# Circle cutting jig



## Woodified (Apr 21, 2021)

I made this simple circle cutting jig with some scrap plywood. I needed an 8 inch wood circle for a lamp base. This jig was really easy to make and use. I got a perfect circle for my project.


----------



## old55 (Aug 11, 2013)

Welcome to the forum.


----------



## sreilly (May 22, 2018)

Welcome to the forum and thanks for sharing,


----------



## MYB506 (Dec 5, 2012)

Welcome to the forum AJ. Where about in Canada are you.


----------



## Woodified (Apr 21, 2021)

old55 said:


> Welcome to the forum.


Thanks Ross


----------



## Woodified (Apr 21, 2021)

MYB506 said:


> Welcome to the forum AJ. Where about in Canada are you.


Thanks MYB506. I'm in NS. Where are you?


----------



## MYB506 (Dec 5, 2012)

Woodified said:


> Thanks MYB506. I'm in NS. Where are you?


I'm close, I'm in Fredericton.


----------



## Rebelwork Woodworking (Sep 11, 2004)

Woodified said:


> I made this simple circle cutting jig with some scrap plywood. I needed an 8 inch wood circle for a lamp base. This jig was really easy to make and use. I got a perfect circle for my project.

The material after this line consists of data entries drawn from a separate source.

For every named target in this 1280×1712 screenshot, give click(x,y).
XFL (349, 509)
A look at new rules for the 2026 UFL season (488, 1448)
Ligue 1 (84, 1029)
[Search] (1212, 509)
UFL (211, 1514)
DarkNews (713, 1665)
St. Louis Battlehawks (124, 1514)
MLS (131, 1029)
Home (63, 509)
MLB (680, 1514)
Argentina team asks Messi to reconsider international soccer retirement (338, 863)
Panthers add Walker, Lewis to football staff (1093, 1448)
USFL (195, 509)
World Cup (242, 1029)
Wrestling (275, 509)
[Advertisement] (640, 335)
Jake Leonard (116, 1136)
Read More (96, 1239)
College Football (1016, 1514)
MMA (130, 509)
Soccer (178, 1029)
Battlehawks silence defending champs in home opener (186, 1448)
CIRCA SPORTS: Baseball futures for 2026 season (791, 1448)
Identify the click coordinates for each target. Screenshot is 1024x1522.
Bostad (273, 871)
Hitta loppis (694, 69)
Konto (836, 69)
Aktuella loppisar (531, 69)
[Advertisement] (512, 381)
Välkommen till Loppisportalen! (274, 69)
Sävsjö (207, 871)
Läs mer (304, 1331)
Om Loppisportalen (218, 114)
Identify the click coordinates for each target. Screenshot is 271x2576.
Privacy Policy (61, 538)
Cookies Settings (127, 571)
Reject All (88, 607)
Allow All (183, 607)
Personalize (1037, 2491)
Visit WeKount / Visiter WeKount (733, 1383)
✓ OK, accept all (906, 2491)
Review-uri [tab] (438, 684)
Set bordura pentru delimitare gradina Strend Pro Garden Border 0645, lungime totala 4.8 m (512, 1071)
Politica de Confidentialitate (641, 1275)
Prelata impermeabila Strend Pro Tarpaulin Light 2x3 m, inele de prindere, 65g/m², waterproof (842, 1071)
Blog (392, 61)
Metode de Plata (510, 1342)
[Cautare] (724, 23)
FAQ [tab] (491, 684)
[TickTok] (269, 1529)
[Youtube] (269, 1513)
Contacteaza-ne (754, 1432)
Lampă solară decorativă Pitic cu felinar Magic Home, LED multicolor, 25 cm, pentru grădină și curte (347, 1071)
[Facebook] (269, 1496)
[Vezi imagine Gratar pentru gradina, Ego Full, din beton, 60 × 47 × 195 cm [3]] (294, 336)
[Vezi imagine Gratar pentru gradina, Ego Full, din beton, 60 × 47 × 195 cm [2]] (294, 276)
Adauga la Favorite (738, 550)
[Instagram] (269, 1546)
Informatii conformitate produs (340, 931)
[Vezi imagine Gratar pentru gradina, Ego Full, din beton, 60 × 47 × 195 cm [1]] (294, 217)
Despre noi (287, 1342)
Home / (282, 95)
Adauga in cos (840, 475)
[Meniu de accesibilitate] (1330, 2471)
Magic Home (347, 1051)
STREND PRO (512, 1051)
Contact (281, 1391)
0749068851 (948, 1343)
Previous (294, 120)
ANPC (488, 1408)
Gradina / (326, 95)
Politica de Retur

Welcome... Do you have a picture you can share?


----------



## harrysin (Jan 15, 2007)

Welcome to the forum and SNAP!


----------



## harrysin (Jan 15, 2007)

Late forum member and good friend Bob Jurgens,( Bobj3) came up with a better version, instead of fitting the router to the jig, a template guide was fitted to the router and the hole in the jig was the same diameter, otherwise they were the same. It was just a case of sitting the router on the jig. Bob was very clever and would think outside of the box. His premature death was a big loss for the forum and is sadly missed.


----------